Er verlangt auch, dass den palästinensischen Häftlingen, die Israel im Austausch für israelische Geiseln aus Gefängnissen entlassen müsste, nicht die Rückkehr ins Westjordanland verwehrt werde. Israel plant laut dem aktuellen Entwurf für einen Deal, diejenigen, die lebenslange Haftstrafen verbüßen, in den Gazastreifen oder ins Ausland zu schicken.

Sinwar fordert weiterhin nähere Informationen zu Materialien, die Israel nicht in das abgeriegelte Küstengebiet liefern will. Der Sender Channel 12 spekuliert, dass Sinwar sicherstellen möchte, dass die Hamas ihre Tunnel wieder aufbauen kann.

Sinwar, der 1962 im Gazastreifen geboren wurde, zählt zur Gründergeneration der Hamas. In den Anfangsjahren der islamistischen Bewegung war er für den Kampf gegen vermeintliche Kollaborateure mit Israel in den eigenen Reihen verantwortlich und half beim Aufbau des militärischen Arms der Hamas. Aufgrund von Mordvorwürfen, darunter die Ermordung von zwei israelischen Soldaten, verbrachte Sinwar über zwei Jahrzehnte in israelischer Haft. Während dieser Zeit lernte er Hebräisch und studierte den Feind. Im Jahr 2011 wurde er freigelassen – als einer von mehr als 1000 palästinensischen Häftlingen im Austausch für den israelischen Soldaten Gilad Schalit.
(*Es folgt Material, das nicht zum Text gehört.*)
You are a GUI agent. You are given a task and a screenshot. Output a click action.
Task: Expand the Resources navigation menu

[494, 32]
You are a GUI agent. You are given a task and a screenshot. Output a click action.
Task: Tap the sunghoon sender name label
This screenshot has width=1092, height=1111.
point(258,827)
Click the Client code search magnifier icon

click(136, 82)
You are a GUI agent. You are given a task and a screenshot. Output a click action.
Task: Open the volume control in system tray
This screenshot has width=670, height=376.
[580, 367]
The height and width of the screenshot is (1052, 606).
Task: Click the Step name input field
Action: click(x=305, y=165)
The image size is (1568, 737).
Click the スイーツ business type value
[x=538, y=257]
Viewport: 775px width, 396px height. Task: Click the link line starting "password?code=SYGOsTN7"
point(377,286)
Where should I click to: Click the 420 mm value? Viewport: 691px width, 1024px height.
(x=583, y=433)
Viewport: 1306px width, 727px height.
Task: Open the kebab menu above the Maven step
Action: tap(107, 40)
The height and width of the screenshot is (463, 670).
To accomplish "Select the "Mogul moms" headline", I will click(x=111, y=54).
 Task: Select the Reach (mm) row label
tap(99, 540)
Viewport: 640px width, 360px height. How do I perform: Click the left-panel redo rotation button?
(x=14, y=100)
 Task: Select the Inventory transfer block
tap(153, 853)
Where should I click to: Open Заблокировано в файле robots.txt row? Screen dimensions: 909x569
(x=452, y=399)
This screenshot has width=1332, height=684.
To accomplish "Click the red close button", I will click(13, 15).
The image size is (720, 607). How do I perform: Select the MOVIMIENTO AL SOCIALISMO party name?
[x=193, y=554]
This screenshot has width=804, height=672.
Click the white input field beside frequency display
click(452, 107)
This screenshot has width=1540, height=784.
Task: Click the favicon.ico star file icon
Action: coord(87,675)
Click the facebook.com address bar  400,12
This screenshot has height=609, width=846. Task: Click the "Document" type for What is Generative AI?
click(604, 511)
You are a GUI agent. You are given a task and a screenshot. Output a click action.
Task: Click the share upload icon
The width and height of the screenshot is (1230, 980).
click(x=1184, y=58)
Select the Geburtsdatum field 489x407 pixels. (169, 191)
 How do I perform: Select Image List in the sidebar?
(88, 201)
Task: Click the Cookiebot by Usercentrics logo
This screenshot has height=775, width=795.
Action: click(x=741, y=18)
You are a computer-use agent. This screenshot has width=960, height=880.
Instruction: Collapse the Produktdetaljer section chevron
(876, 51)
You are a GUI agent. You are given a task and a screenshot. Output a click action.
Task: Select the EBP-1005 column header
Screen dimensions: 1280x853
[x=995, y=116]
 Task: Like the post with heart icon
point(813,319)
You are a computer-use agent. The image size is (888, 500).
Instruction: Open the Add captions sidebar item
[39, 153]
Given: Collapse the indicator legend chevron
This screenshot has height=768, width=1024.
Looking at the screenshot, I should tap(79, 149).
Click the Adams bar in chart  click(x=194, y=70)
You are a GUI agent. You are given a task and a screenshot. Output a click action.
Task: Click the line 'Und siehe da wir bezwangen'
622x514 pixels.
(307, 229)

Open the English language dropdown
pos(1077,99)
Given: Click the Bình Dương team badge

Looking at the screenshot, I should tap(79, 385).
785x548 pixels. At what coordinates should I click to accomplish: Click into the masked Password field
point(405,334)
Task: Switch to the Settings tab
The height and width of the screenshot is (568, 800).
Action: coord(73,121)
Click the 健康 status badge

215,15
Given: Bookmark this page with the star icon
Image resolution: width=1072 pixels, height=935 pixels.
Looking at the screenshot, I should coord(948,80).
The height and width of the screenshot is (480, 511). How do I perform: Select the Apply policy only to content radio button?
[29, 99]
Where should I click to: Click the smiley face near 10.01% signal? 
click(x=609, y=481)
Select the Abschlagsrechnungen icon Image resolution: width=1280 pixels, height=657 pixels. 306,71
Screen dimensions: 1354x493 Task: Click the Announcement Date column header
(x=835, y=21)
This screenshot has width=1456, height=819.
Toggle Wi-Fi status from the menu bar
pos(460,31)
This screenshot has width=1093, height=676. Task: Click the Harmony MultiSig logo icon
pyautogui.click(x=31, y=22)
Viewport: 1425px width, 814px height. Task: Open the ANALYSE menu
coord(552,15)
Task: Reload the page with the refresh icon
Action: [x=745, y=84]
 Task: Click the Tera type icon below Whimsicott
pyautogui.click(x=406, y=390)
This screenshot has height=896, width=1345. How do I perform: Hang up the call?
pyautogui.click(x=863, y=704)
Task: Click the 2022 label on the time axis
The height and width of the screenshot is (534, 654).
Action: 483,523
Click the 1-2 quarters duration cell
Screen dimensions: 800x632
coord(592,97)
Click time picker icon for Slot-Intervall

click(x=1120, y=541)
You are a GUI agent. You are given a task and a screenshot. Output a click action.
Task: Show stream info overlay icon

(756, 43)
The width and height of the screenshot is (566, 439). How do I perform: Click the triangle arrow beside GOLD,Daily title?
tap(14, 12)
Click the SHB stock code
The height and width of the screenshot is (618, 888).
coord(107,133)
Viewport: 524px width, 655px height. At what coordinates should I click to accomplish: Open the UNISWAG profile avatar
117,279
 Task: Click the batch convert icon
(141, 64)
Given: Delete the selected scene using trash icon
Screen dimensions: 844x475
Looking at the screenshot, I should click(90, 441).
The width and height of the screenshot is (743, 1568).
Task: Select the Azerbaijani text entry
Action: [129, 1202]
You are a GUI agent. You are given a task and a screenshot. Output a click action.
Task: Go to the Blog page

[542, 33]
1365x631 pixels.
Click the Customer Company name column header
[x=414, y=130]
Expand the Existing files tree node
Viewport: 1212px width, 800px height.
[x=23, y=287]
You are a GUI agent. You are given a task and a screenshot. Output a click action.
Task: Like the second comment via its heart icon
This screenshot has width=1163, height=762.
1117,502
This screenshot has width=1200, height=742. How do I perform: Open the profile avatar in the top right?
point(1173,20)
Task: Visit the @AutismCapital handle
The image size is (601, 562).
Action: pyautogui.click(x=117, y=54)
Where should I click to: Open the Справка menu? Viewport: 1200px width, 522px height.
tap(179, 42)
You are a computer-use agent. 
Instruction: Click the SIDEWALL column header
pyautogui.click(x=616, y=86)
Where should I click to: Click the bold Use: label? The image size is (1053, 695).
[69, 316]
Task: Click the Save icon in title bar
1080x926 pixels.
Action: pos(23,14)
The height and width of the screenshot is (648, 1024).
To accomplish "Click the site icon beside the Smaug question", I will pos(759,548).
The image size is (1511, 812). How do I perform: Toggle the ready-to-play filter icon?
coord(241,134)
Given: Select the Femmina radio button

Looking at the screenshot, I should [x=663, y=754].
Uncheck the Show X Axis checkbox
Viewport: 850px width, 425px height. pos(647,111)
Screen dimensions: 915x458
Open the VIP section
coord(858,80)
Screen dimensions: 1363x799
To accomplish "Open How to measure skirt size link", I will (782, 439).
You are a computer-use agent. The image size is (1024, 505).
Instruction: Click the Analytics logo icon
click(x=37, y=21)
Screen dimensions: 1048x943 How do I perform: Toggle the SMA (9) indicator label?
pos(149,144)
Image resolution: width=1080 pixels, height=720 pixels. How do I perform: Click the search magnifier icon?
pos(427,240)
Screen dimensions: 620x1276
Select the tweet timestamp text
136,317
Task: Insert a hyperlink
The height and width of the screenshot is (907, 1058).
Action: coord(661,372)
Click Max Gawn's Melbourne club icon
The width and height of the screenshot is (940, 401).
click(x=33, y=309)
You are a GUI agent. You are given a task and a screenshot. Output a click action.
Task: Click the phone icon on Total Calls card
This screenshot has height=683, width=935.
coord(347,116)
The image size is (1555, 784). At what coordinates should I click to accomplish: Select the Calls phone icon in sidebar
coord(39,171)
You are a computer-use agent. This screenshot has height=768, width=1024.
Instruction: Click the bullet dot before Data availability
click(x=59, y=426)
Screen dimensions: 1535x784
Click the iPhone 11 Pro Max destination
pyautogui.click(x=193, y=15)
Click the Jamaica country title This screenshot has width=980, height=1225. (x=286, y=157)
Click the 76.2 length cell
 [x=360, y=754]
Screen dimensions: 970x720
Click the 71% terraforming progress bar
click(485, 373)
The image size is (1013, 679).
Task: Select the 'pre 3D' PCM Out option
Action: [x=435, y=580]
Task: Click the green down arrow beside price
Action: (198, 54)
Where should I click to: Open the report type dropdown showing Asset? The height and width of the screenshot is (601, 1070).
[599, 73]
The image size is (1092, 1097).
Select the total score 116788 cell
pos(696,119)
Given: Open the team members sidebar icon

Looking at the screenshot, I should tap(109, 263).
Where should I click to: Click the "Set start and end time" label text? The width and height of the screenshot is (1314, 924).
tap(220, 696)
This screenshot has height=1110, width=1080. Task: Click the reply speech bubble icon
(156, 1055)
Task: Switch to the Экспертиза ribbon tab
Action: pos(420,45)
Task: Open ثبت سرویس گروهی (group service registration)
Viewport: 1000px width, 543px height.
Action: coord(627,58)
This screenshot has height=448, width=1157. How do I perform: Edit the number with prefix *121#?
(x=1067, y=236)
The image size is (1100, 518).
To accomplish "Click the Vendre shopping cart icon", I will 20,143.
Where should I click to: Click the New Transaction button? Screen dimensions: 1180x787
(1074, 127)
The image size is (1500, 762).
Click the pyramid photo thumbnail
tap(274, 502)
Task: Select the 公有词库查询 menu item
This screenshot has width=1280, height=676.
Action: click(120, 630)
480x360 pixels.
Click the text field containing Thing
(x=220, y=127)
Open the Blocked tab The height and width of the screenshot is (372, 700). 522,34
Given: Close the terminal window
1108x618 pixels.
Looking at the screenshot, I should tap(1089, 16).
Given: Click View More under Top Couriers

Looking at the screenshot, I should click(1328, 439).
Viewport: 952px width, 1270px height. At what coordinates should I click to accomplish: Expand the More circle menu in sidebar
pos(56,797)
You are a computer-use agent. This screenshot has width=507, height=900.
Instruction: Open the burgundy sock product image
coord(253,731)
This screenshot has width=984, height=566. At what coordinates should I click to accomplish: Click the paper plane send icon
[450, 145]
Hamas will Verhandlungen in Kairo fortsetzen

In Mitteilungen, die der militärische Flügel der Hamas an die arabischen Vermittler weitergeleitet habe, habe Sinwar angedeutet, dass die Zeit auf seiner Seite sei, schrieb das «Wall Street Journal» weiter. Denn der internationale Druck auf Israel nehme zu, je länger er warte. Sinwars Terrororganisation hatte gestern mitgeteilt, noch einmal eine Delegation nach Ägypten zu schicken, um die indirekten Verhandlungen über einen Geisel-Deal fortzusetzen.

Laut dem staatsnahen ägyptischen Fernsehsender Al-Kahira News wird eine Hamas-Delegation innerhalb der nächsten zwei Tage in der Hauptstadt Kairo erwartet. Die ägyptischen Vermittler versuchen nun, mit Unterstützung der USA, die Meinungsverschiedenheiten zwischen Israel und der Hamas zu lösen, wie der TV-Sender Channel 12 berichtet.

Die israelische Regierung hat angekündigt, dass eine Offensive in Rafah schnell beginnen wird, falls es keine Einigung gibt. Verbündete wie die USA haben Israel mehrmals vor einem umfangreichen Angriff auf Rafah gewarnt, da sich dort Hunderttausende palästinensische Binnenflüchtlinge aufhalten.

Die Stadt im Süden Gazas bleibt nach etwa sieben Monaten Krieg als einzige vergleichsweise intakt in dem Küstengebiet. Der örtliche Direktor der UN-Entwicklungsagentur UNDP bezeichnete die Zerstörungen als die schlimmsten in einer Region seit dem Zweiten Weltkrieg. Der Auslöser des Krieges war das Massaker, das Terroristen der Hamas und anderer Gruppen am 7. Oktober in Israel verübten.